Are you seriously asking what magisterial docuмents declare non-Catholics to be non-Catholic?
It's essentially a question about mentevacantism.
No human can read the heart of any man. We cannot know what's in anyone's heart.
On the other hand, we can read the actions and statements of anyone who does or says something. If a man declares that he has Catholic Faith and his actions do not contradict that declaration, we must accept that person as a Catholic (assuming, of course, he has been baptized).

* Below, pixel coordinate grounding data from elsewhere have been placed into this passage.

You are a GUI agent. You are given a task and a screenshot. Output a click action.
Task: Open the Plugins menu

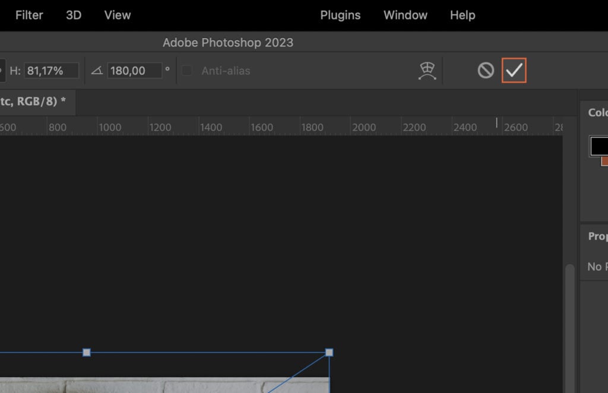coord(340,15)
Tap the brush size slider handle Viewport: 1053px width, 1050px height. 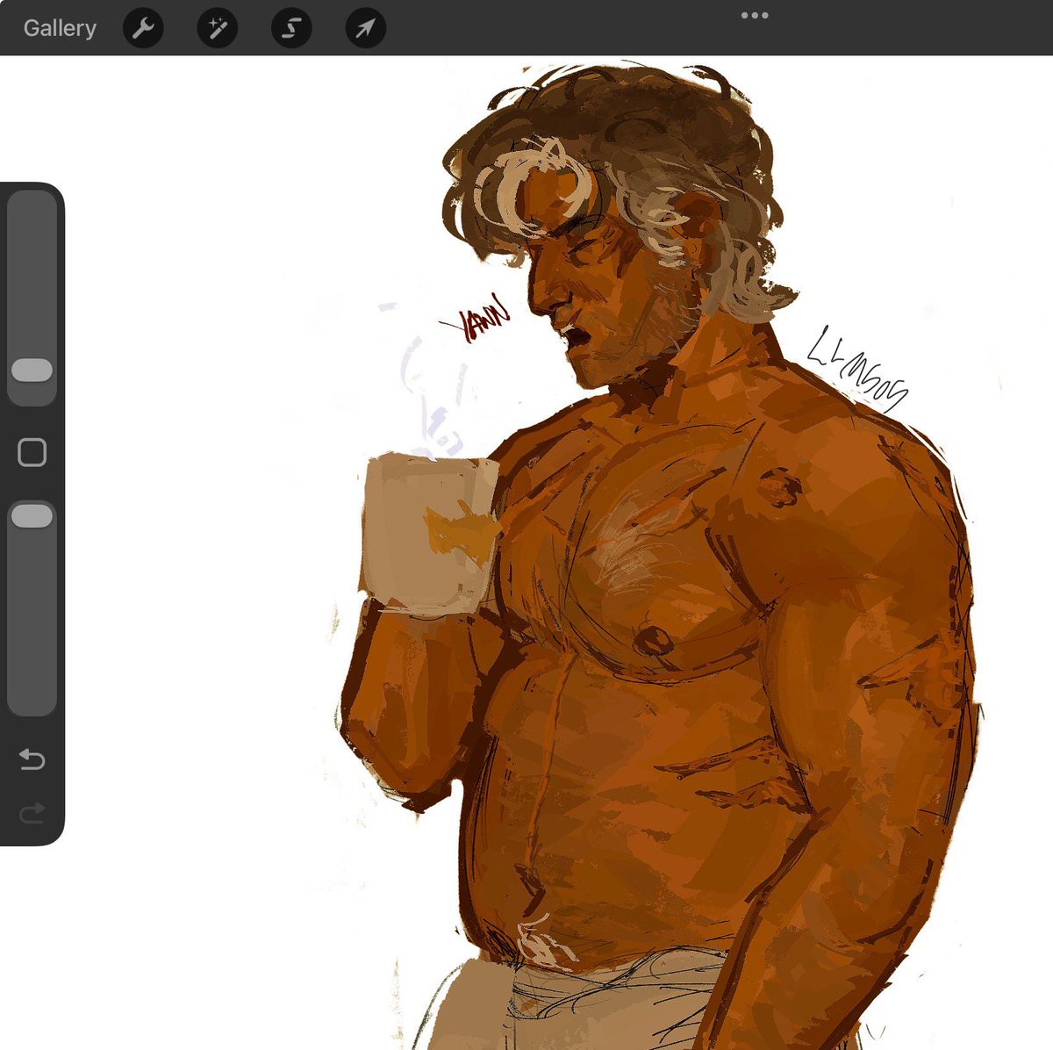(x=32, y=369)
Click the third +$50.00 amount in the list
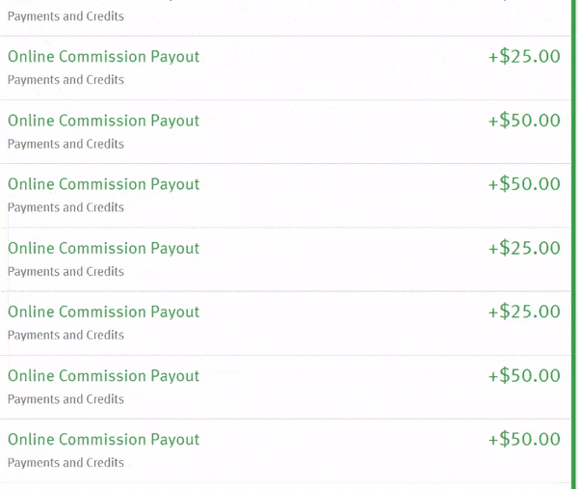This screenshot has height=489, width=578. [524, 376]
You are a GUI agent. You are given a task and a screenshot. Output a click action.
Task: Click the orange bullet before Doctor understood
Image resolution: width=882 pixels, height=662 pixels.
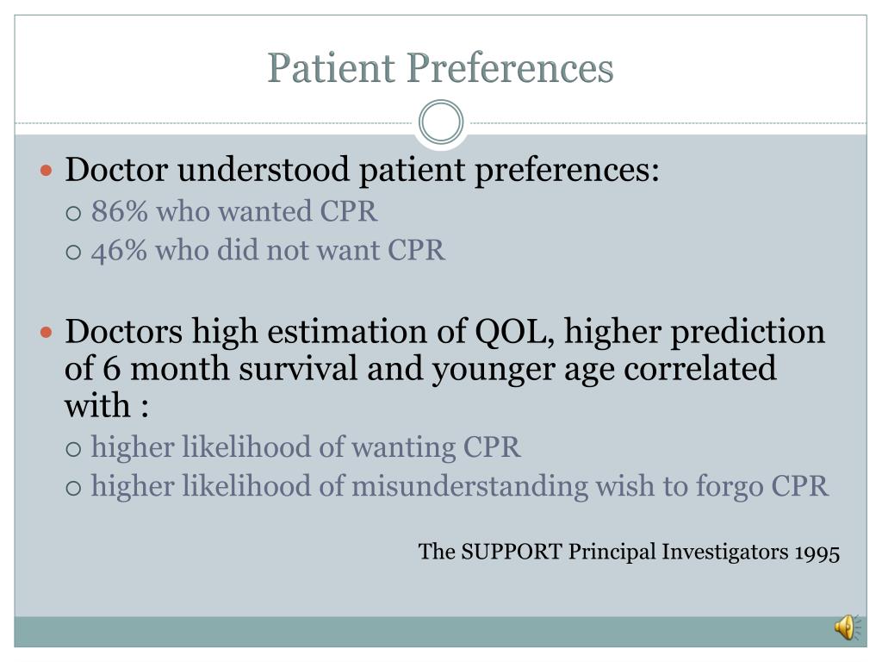47,170
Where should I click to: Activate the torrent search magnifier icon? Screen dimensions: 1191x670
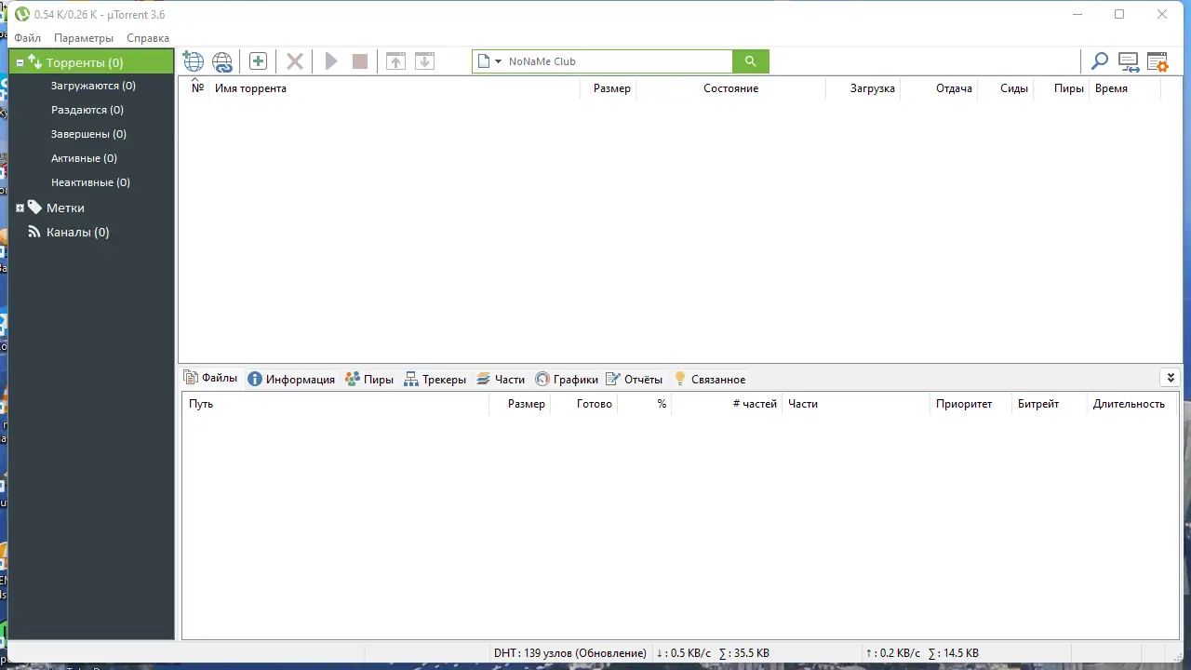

If, however, a man declares a faith contrary to the Catholic Faith and his actions (i.e., his teaching, his work, etc.) confirm that his faith is contrary to the Catholic Faith, then we must accept that person as an heretic or apostate (if he has been baptized).
Bishop Williamson has posited a theory that a pope may be Catholic but not actually confirm the faith in words or deeds and, in fact, work against the faith in words and deeds because of...confusion. (Please correct me if I have that wrong, but that is my understanding from reading his newsletter.) As far as I have ever read, Bishop Williamson has never supported that supposition with any evidence or with any authorities other than his own.
But such a theory is condemned by the history of the Church in crisis after crisis as heresies and heretics have been condemned for 19 centuries. Only in the twentieth Century does it seem that bishops (including the "Bishop of Rome") stopped condemning heresies or heretics.
In hindsight, it seems that the Catholic world was united against Arius or Nestorius. And, actually, it was. But the during the heydays of Arius and Nestorius the people who said they were Catholics but supported the heresies of these heresiarchs outnumbered the faithful Catholics. Bishop Williamson and people who follow his theories simply don't think such a thing could happen in our own day--yet it has.
You want a magisterial docuмent? How about the Gospel of St. Matthew 12:30 and the Gospel of St. Luke 11:23.